Зарегистрировано в соответствии с Актом Конгресса в 1849 году Артуром Д. Фелпсом в канцелярии клерка Окружного суда округа Массачусетс.
КЕМБРИДЖ: ОТПЕЧАТАНО В ТИПОГРАФИИ БОЛЛСА И ХОУТОНА.
ПРЕДИСЛОВИЕ.
Следующие мемуары были записаны со слов Джозайи Хенсона. Часть истории была рассказана, а затем зачитана ему, чтобы можно было исправить любые неточности в изложении. Таким образом, содержание — факты, размышления и зачастую сами слова — принадлежат ему; другому человеку принадлежит лишь структура предложений.

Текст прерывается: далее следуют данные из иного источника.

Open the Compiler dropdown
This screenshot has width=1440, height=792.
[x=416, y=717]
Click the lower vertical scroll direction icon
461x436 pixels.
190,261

Повествование в такой форме неизбежно теряет привлекательность, присущую искренней манере и естественному красноречию человека, рассказывающего историю, которая его глубоко волнует; однако есть надежда, что в ней осталось достаточно материала, чтобы оправдать прочтение, и что характер этого человека и поразительный характер событий его жизни будут сочтены достаточным основанием для того, чтобы сделать их более широко известными. У этой истории есть преимущество: это не вымысел, а факт; и она окажется поучительной для тех, кто внимательно вдумается в ее уроки.
ЖИЗНЬ ДЖОЗАЙИ ХЕНСОНА.
Я родился 15 июня 1789 года в округе Чарльз, штат Мэриленд, на ферме, принадлежавшей мистеру Фрэнсису Н., примерно в миле от Порт-Тобакко. Моя мать была собственностью доктора Джозайи МакП., но была нанята мистером Н., которому принадлежал мой отец. Единственный случай, который я могу вспомнить из того времени, когда моя мать еще жила на ферме Н., — это появление моего отца однажды с окровавленной головой и израненной спиной. Он был в состоянии сильного возбуждения, и хотя в возрасте трех или четырех лет для меня это было полной загадкой, позже все прояснилось, и я понял, что он понес жестокое наказание по законам Мэриленда за избиение белого человека. Его правое ухо было отрезано под корень, а на спину он получил сто ударов плетью. Он избил надсмотрщика за жестокое нападение на мою мать, и это было его наказанием. Разъяренный таким обращением, мой отец стал другим человеком и был настолько угрюм, непослушен и неуправляем, что мистер Н. решил продать его. Вскоре после этого он продал его своему сыну, который жил в Алабаме; и ни моя мать, ни я никогда больше о нем не слышали. Как я позже узнал от матери и других людей, по натуре он был человеком с мягким характером и значительной энергией, но неудивительно, что он мог существенно измениться из-за такой жестокости и несправедливости, санкционированных законом.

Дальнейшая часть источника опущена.